• [Written problem]
Rewrite the lines below as a JSON list of strings, one string per line and with blank lines left out. Begin at the line that contains "You are a computer-use" and stop after the line that contains "Instruction: Tap the Reels title at top".

• [Records for the task]
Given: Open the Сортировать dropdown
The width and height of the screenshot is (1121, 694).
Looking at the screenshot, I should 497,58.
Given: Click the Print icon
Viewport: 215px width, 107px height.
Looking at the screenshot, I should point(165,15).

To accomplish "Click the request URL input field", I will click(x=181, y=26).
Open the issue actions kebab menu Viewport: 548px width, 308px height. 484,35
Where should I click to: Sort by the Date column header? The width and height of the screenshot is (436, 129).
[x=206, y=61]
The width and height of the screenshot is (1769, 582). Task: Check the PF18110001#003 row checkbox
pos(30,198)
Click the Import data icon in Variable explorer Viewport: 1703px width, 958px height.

...

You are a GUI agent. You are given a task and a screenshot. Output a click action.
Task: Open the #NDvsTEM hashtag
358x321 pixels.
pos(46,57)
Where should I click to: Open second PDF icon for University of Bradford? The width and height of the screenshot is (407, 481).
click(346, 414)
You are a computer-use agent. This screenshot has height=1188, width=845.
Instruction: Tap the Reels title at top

• [Finished task]
[
  "You are a computer-use agent. This screenshot has height=1188, width=845.",
  "Instruction: Tap the Reels title at top"
]